Sasse Sounds Alarm on Kerry’s Investment Ties to Chinese Slave Labor

Sasse Sounds Alarm on Kerry's Investment Ties to Chinese Slave Labor jerry kerry speaks during a news conference from the presidential lectern Climate czar John Kerry (Andrew Harnik/AP)

By Nick Koutsobinas | Saturday, 13 November 2021 10:59 AM

Sen. Ben Sasse, R-Neb., is raising concerns over special presidential envoy for climate John Kerry's investments in a fund linked to a business accused of profiting from Chinese slave labor.

Sasse, in a letter to Kerry, demanded answers over a "potential conflict of interest" of him financially benefiting from deals he makes with the Chinese Communist Party.

Chinese solar panel manufacturer LONGi Green Energy had its imports seized last week by Customs and Border Protection due to allegations the company is linked to other companies "known to be using forced labor," according to Fox News.

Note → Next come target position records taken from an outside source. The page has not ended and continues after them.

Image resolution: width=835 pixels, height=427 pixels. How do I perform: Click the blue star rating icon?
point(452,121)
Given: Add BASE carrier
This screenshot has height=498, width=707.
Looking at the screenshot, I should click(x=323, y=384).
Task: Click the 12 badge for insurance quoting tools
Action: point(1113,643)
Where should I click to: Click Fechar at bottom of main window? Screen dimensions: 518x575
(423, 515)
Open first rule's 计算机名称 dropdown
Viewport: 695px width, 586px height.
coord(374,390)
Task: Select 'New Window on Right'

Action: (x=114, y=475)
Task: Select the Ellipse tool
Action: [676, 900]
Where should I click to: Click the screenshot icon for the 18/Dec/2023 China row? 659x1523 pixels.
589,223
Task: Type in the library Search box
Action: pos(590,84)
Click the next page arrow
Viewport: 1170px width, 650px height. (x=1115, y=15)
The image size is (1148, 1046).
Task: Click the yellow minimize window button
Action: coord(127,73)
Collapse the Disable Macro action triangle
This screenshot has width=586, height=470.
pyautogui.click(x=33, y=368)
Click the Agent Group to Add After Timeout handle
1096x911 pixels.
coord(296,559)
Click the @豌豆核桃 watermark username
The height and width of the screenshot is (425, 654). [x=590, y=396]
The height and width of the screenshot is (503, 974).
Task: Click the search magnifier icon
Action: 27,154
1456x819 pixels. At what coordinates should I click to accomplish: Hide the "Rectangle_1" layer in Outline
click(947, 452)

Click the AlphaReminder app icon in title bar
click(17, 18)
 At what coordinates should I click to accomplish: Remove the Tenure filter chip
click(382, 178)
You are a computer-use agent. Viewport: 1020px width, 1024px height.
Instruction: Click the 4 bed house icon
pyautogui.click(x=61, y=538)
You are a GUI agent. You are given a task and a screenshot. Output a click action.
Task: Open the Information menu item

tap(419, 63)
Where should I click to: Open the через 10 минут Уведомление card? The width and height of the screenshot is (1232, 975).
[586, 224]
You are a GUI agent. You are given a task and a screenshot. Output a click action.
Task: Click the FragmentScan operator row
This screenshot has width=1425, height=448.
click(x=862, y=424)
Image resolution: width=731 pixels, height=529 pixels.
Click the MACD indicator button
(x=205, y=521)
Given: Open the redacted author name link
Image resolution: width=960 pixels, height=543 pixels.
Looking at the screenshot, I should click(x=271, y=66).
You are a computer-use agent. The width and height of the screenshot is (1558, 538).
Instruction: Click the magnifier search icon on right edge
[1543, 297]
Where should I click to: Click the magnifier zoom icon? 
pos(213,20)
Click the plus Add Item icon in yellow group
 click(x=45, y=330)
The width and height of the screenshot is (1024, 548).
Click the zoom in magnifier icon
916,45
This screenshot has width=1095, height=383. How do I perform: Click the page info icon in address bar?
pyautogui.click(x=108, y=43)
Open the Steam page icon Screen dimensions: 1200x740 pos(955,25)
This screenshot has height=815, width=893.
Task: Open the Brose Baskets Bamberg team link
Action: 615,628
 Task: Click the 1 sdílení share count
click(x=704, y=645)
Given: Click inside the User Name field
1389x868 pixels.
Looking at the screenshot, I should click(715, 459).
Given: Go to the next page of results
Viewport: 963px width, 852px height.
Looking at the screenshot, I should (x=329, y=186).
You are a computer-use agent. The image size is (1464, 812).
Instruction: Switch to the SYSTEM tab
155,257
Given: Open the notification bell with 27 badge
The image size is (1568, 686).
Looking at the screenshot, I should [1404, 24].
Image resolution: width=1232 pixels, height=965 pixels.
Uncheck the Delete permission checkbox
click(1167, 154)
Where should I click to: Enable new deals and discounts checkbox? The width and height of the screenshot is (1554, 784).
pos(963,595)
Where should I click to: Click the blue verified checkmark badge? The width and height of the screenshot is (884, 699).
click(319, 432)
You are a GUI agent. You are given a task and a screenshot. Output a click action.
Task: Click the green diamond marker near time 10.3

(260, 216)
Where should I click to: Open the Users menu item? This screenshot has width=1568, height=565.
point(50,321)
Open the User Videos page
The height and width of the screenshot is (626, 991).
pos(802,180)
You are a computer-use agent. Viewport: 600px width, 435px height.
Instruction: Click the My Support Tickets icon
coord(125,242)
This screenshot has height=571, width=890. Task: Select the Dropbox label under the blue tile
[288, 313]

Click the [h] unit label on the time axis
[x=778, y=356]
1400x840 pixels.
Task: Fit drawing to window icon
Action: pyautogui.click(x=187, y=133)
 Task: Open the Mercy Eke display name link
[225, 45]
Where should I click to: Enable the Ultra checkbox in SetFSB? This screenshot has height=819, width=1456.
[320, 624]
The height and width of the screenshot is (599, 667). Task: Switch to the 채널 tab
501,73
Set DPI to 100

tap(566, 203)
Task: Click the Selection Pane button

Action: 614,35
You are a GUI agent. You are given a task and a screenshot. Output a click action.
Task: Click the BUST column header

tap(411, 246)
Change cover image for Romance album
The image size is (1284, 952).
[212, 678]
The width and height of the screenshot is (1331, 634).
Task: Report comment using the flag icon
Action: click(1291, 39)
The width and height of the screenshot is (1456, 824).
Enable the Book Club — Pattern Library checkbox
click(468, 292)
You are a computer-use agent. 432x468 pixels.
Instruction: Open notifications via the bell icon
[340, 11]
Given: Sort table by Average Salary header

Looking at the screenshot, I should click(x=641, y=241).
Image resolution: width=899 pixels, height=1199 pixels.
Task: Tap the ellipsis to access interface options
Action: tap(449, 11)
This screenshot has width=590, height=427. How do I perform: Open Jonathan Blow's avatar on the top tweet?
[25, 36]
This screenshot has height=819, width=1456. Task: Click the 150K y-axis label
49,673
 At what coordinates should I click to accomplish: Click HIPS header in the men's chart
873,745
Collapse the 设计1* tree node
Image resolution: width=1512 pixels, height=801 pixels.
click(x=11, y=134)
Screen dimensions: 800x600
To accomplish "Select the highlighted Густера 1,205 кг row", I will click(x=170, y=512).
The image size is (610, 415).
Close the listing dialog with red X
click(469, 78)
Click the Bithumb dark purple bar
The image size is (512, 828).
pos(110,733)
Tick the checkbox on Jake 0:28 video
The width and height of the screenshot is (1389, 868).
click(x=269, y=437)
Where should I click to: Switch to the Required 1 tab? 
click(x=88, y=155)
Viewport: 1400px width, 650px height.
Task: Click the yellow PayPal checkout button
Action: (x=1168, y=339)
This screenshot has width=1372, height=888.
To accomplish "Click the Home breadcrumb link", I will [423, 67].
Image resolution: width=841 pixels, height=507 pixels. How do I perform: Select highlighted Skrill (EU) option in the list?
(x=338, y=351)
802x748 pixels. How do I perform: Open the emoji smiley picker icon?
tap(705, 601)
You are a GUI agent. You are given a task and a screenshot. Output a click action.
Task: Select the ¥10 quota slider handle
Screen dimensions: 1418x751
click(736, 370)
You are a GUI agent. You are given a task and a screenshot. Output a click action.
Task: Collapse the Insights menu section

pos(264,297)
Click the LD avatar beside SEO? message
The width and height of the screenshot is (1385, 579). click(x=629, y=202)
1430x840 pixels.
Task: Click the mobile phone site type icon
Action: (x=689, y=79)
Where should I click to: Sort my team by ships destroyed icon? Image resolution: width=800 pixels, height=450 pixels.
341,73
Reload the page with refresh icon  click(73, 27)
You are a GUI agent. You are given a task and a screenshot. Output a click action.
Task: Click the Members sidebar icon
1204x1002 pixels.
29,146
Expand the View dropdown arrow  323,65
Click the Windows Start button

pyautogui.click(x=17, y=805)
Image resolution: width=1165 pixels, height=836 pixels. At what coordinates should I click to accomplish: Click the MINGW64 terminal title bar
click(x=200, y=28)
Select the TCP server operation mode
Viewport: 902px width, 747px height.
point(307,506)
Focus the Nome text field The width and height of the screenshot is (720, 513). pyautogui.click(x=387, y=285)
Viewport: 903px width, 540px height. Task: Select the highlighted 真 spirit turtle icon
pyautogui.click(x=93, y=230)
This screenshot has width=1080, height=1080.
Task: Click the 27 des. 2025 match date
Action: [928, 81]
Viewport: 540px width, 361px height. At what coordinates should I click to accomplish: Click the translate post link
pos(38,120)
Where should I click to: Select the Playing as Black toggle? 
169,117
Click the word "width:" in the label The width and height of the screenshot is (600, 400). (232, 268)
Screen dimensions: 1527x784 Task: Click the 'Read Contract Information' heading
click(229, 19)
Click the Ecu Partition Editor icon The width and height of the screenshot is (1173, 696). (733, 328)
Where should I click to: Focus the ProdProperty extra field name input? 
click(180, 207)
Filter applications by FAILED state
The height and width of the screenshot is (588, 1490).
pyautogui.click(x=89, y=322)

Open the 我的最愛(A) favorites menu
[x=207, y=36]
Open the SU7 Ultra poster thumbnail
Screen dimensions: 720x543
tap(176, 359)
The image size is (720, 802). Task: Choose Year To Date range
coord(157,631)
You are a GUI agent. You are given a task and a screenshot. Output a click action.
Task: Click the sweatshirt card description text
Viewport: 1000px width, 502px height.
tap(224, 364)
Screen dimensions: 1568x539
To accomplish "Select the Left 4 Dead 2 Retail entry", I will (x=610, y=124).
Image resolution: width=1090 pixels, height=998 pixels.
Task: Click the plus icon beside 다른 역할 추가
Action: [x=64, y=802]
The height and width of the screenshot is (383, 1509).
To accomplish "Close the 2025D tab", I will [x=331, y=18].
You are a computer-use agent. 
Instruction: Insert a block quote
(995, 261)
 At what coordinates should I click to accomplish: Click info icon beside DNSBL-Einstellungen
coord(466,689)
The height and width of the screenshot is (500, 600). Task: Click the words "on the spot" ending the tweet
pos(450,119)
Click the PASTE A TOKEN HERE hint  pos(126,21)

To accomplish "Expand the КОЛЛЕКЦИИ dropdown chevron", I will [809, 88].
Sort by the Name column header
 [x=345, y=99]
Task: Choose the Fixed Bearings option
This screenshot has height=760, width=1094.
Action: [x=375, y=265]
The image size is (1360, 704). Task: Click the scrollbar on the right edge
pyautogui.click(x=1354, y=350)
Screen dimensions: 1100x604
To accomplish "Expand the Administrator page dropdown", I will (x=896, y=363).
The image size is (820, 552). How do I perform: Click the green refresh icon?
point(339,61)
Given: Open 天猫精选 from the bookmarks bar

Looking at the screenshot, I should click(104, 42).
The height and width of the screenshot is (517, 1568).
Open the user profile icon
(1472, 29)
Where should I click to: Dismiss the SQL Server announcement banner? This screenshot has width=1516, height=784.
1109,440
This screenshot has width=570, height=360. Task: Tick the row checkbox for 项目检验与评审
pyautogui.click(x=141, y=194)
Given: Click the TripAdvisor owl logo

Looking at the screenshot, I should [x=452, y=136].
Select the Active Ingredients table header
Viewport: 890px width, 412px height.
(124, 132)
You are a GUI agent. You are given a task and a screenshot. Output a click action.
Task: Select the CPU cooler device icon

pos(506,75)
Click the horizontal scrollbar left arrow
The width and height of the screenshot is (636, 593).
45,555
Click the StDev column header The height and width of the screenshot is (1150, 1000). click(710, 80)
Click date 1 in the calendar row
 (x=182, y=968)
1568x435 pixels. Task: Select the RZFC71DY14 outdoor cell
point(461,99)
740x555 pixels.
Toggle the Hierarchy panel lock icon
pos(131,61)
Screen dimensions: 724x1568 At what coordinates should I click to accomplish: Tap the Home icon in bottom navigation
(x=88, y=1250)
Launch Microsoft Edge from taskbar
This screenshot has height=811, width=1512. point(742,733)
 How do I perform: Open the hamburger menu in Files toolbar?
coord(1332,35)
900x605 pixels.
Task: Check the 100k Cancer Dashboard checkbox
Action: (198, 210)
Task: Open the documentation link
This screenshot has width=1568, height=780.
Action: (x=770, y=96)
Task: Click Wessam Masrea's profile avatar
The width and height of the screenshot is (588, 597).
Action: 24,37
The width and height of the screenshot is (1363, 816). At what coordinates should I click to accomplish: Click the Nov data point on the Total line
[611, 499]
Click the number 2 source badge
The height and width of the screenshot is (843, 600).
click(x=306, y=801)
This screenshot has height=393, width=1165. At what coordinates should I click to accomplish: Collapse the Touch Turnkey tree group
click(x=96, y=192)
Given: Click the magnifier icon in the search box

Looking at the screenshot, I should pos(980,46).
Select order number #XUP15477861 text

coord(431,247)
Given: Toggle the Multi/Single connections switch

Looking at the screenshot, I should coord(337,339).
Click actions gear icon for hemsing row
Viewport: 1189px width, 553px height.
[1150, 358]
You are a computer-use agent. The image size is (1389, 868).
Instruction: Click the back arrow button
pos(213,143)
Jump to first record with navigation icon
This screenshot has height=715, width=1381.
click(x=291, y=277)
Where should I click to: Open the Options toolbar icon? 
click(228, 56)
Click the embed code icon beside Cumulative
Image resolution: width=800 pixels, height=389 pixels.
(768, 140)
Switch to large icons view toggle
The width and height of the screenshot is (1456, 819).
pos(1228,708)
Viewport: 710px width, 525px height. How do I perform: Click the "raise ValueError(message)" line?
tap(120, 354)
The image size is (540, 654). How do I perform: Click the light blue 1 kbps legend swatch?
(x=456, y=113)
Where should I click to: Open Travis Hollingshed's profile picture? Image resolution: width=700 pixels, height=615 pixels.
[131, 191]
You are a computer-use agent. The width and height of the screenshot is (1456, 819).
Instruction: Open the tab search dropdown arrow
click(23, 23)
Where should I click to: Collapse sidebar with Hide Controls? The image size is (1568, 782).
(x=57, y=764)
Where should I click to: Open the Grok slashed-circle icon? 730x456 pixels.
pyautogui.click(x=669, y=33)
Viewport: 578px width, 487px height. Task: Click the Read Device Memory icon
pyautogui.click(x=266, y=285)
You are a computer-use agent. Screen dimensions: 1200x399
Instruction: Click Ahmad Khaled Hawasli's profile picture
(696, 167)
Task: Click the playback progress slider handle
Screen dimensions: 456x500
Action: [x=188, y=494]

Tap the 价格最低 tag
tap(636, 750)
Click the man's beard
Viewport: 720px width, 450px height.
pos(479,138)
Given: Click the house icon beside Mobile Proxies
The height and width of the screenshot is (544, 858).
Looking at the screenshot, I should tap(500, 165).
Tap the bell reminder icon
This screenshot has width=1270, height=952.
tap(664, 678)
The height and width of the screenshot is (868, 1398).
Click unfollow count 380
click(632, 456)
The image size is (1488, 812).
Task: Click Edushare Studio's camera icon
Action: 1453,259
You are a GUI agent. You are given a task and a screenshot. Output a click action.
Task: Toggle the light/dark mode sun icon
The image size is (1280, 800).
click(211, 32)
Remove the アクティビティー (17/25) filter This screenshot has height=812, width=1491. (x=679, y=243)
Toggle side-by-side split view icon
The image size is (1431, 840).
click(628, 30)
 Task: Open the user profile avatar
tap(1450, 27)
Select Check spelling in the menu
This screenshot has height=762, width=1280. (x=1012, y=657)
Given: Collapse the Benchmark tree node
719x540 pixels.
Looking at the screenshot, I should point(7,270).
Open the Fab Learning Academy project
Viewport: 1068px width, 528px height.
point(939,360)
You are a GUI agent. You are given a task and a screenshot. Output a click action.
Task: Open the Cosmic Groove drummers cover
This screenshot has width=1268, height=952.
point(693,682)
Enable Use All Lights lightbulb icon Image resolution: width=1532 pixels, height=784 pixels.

And government disclosures indicate Kerry and his wife hold more than $1 million in investments in Hillhouse China Value Fund L.P., and Hillhouse is a top shareholder in LONGi.

Sasse wrote, if reports of Kerry's investments are accurate, then "failure to divest raises serious moral and ethical issues and may present a conflict between … personal financial interests and … efforts to address serious human rights abuses in China."

Sasse's letter added: "Reports that you are actively lobbying members of Congress to oppose pending legislation that would ban imports of Chinese goods made by Uyghur forced labor are equally appalling, and reinforce the necessity for a closer review of the appearance of a conflict of interest."

Kerry stands to wield "substantial influence over energy and climate policy in the executive branch," and his investments with Hillhouse "suggests that you may personally benefit from any climate deal reached with the Chinese government that increases demand for solar panels produced by Uyghur forced labor," Sasse continued.

"You and I both know that the Chinese government understands that U.S. officials' personal financial interests are a source of leverage during negotiations and can be used to blunt the impact of U.S. advocacy on other important issues," Sasse wrote. "It is not unreasonable to ask whether this potential conflict of interest could inadvertently signal to Beijing that you may be willing to trade progress toward a climate deal for silence on key human rights issues, at a moment when the Chinese government continues to commit genocide against Uyghurs and other Muslims in Xinjiang."

Sasse concluded with a series of questions toward Kerry aimed at addressing concerns in the letter.